In finance and accounting, it is common practice to assign a net present value (NPV) to any project. It is a useful tool to analyse the profitability of a projected investment or course of action. When seen from that angle, the cost-cutting after an economic shock that happens in firms operating in market-oriented countries is clearly a negative NPV project. From a cost allocation or a project planning perspective, the effects only look good from a myopic, short-term, view.

While uncertainty is high in the current pandemic-induced crisis, firms might collectively be better off if managers would not proceed to drastic cuts, especially given the opportunities that arise from struggling competitors. For example, instead of freezing hiring completely, could your firm keep a lookout for extraordinary (and probably cheaper) talent that might come onto the market now?

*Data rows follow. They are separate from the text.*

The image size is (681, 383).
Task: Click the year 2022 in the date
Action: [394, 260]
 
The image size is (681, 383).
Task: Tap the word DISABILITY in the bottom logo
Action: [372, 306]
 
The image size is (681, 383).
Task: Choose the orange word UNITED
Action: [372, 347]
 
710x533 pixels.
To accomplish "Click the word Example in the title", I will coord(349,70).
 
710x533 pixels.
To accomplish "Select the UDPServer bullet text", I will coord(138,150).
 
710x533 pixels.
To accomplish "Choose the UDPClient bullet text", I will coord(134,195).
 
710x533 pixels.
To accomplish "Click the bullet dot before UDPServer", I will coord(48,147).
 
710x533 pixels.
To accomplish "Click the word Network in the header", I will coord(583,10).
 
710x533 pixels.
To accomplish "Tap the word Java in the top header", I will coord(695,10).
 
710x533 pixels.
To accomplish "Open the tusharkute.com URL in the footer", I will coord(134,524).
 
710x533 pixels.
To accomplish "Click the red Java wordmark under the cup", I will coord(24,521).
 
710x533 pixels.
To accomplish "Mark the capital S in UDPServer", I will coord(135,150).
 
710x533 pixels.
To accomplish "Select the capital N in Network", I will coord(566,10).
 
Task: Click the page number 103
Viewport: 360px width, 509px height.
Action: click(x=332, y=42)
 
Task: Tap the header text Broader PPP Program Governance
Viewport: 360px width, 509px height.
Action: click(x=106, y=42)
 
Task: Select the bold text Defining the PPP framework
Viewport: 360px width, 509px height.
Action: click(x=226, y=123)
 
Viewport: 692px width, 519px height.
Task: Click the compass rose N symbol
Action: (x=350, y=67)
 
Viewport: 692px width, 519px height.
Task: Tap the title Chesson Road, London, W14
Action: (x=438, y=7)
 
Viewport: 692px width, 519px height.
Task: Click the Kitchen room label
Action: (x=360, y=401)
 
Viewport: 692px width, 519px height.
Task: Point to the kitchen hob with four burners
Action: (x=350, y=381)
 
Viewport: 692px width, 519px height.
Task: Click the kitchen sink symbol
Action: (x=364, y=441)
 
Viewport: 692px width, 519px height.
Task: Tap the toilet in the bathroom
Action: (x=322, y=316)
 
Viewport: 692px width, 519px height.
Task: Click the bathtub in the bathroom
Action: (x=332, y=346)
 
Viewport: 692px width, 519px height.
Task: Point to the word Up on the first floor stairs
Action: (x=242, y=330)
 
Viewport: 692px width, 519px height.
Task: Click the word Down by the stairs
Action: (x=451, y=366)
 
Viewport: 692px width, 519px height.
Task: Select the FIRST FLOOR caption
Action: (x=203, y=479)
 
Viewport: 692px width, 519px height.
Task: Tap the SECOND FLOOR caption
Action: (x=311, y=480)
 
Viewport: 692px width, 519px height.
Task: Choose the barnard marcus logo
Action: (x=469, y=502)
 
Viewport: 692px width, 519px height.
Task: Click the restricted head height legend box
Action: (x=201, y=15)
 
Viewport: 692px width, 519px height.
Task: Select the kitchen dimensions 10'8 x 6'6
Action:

How would managers know that what they’re doing is too extreme? That is the million-dollar question of course. It can be very hard to know the answer and every case is different. But in aggregate, most firms would do better over the long term by avoiding cutting costs in excess of revenue erosion. As alluded to above, past research has shown that managers have a high propensity to avoid risk. Extreme behaviour of the sort might need to be kept in check.

In shareholder-oriented countries, managers may be under a lot of capital market pressure to deliver short-term performance. They might be forced to slash costs by their environment. Countries where business is encouraged to keep a longer-term perspective – or where managers are legally prevented from cutting as much – do not see such an increase followed by a sharp decrease in profitability in response to macroeconomic uncertainty: Overall efficiency is higher.